Francia anunció que el próximo 10 de julio saldrá del estado de emergencia instaurado en marzo para hacer frente a la pandemia de coronavirus, pero aclaró que se iniciará un período de transición de cuatro meses en el que el gobierno podrá imponer algunas restricciones si las considera necesarias.

"Las condiciones sanitarias son extremadamente diferentes a las que conocíamos en marzo o incluso en mayo y conducen al gobierno a permitir el fin del estado de emergencia sanitaria" el 10 de julio, explicó la vocera de la presidencia, Sibeth Ndiaye.

El gobierno considera que el virus en el país fue "controlado, pero no vencido", por lo tanto no pedirá una extensión de la cuarentena al parlamento sino que instaurará un período transitorio en el que el primer ministro, Edouard Philippe, conservará ciertas potestades de restricción.

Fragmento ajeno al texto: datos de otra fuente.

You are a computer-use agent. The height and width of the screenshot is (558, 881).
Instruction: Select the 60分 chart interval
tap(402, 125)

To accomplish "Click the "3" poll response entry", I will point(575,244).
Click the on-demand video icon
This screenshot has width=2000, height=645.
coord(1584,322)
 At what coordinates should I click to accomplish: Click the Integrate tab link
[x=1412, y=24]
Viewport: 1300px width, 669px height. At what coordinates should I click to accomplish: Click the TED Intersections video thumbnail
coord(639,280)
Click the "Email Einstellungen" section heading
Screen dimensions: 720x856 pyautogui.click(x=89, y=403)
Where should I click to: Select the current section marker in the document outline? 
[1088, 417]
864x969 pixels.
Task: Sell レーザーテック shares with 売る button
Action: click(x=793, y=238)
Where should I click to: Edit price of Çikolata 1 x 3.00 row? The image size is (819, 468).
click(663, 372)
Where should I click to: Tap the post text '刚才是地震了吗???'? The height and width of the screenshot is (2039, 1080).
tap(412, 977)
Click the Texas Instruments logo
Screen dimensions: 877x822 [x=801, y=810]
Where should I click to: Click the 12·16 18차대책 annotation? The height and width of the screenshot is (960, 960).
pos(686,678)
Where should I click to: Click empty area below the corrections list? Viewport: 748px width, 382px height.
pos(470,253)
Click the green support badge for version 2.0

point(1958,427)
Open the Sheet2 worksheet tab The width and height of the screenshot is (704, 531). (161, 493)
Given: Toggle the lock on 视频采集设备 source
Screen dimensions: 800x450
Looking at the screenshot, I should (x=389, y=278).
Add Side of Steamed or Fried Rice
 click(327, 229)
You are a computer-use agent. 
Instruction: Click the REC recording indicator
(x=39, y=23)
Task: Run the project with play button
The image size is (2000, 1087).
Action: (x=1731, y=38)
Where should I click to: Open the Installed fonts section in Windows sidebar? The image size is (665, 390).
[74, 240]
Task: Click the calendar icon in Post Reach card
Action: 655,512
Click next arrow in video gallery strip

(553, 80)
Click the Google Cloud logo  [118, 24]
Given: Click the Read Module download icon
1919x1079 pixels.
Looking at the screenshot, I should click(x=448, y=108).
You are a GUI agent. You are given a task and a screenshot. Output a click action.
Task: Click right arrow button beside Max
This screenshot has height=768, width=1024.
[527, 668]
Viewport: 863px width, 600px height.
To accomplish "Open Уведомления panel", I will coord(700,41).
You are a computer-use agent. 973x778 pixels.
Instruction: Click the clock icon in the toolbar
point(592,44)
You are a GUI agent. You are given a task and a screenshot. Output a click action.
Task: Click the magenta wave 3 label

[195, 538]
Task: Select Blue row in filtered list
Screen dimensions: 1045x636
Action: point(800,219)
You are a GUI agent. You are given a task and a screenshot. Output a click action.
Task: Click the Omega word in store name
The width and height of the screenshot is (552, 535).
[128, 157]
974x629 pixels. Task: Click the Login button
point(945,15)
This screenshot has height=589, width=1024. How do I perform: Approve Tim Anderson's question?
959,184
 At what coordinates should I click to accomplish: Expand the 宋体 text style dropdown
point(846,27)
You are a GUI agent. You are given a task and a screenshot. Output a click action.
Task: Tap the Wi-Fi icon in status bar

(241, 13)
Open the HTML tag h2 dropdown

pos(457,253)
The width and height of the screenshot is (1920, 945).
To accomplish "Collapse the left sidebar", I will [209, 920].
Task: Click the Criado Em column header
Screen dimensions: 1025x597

"Las disposiciones del período transitorio son distintas a las del estado de emergencia sanitaria, pero subrayo que si tenemos que decidir de manera general o localizada -cosa que no deseamos- un nuevo confinamiento, el gobierno tendría que decretar un nuevo estado de emergencia y pasar por el parlamento", advirtió, según la agencia de noticias EFE.

La portavoz del Ejecutivo subrayó que es una "buena noticia" pero que no significa que Francia "haya ganado la batalla contra el coronavirus", aunque sí ha obtenido algunos puntos frente a la epidemia, que en el país provocó más de 155.000 contagios y 29.319 muertes.

En las últimas 24 horas, el país registró 545 nuevos casos de Covid-19 y 23 decesos, unos indicadores que demuestran la caída regular de la circulación del virus a lo largo de las últimas ocho semanas, tras el inicio de la salida gradual de la cuarentena, salvo en los territorios ultramarinos de Mayotte y Guayana.